PoCs on artificial intelligence

Background

Artificial intelligence

The hype surrounding artificial intelligence (AI) has of course not passed us by. Initially, the central question was: is this hype justified or exaggerated? To find out, we started to develop various proof-of-concepts (PoC). Our aim was to identify the strengths of the new AI models and estimate the effort required to successfully implement certain use cases.

All build projects

Proof of Concepts in AI x neosfer

Proof-of-Concept 1: Commerzbank Service Chatbot powered by AI

In our first proof of concept (PoC) on the subject of AI, we investigated how disruptive this new technology actually is. To do this, we made a comparison: At the time of this PoC, Commerz Direktservice’s chatbot Bene had just been released. Bene was developed in the “traditional way” as a chatbot, with intensive manual training and the input of ready-made questions and answers. This development took months and ultimately led to a good result. Using the newly released model from OpenAI (ChatGPT 3.5), we then tried to “rebuild” Bene and assess the quality. The surprising result: manual training of the model was no longer necessary. Using a specially programmed application, we were able to simply enter all publicly available pages of Commerz Direktservice into the model and immediately start asking questions. The result convinced us: LLMs are undoubtedly the way forward for service bots.

Proof-of-Concept 2: Text to SQL (Co-Pilot)

In discussions with Commerzbank, we noticed that they were looking for ways to improve technology and development processes with code generation and code optimization tools. That’s why we built a PoC using LLM that can translate human language into SQL statements. This allows people without programming skills to interact directly with a database.

In less than two weeks, a co-pilot module for generating SQL from natural language was implemented. This tool could be used by any employee and thus increase the efficiency of IT throughout the bank.

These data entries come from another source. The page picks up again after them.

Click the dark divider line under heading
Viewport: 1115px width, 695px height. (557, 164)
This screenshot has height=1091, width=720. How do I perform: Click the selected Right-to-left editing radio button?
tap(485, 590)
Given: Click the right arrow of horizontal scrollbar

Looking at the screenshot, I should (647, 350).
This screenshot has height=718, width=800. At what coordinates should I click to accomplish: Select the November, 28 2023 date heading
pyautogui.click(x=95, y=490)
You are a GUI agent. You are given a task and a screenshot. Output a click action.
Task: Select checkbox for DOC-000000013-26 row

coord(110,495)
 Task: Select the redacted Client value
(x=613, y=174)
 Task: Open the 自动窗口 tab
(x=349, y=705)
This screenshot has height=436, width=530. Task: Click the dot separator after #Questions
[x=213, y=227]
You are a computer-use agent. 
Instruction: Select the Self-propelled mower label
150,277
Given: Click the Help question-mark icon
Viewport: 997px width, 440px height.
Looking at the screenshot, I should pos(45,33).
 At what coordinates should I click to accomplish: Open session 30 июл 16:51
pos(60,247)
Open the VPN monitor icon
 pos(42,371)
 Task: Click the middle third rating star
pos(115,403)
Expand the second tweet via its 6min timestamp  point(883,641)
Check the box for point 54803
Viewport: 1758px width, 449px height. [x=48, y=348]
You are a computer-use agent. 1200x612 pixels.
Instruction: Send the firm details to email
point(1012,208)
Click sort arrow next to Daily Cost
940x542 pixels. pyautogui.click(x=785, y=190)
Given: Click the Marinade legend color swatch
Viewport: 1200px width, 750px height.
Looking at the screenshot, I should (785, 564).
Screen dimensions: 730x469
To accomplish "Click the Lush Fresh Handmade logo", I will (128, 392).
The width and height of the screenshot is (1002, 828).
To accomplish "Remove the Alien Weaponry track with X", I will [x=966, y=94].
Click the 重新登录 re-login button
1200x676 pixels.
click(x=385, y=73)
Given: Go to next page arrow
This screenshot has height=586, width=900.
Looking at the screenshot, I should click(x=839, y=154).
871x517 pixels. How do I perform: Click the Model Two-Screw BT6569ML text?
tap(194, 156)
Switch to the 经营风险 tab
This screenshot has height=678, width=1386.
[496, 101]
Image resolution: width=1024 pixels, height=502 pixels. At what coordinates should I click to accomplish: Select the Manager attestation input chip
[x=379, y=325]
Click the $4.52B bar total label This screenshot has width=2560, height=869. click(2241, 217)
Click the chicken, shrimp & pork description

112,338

Proof-of-Concept 3: Confluence Search

In many IT projects, the associated documentation grows steadily over time and becomes increasingly complex. As a result, the associated databases and workspaces become increasingly confusing and difficult to keep track of – both for existing employees and (especially) for new joiners. Understanding this data jungle can take a lot of time.

We wanted to remedy this by building an LLM tool that searches existing Confluence pages and provides targeted answers to all members of the organization, especially developers. The PoC has proven its functionality and further expansion is now being considered.

Proof-of-Concept 4: Non Disclosure Agreements (NDA)

With this use case, we tested the extent to which it is possible to use GenAI (LLM) to check NDA (non-disclosure agreements) documents for Commerzbank’s requirements and suggest possible adjustments. To this end, we built an application that was trained using expired and anonymized NDAs. The aim of the PoC was to enable users to provide NDAs as input, whereupon the application processes this input independently and issues corrections. The final PoC was able to prove its functionality, which is why the project was a success for us. However, it should be noted that fine-tuning the model would have required additional resources in the form of time and computing capacity, which would have exceeded the scope of a PoC.

Proof-of-Concept 5: Translation Tool

In this PoC, we worked with Commerzbank to investigate whether LLMs are superior to traditional translation tools. To do this, we fed various LLMs (both open source and closed source) with the same source documents and asked them to translate them. We then compared the resulting translations with a professional reference translation and evaluated them using the METEOR framework (Automatic Machine Translation Evaluation System). Initial tests show that current LLM models may indeed be superior to traditional translation systems in terms of both quality and cost.

Proof-of-Concept 6: LLM/KI - Sector Risk analysis

In this PoC, we looked at how good the analysis capabilities of LLMs are. Currently, analyzing risks in certain sectors using reports ties up a lot of resources. If an AI could do this automatically and reliably on its own, these resources would be freed up for other topics. To evaluate the potential of automation, we have written software that uses sectoral reports as input, evaluates them for risks and then outputs these risks. The first interim results look promising – a final evaluation of the results is still pending.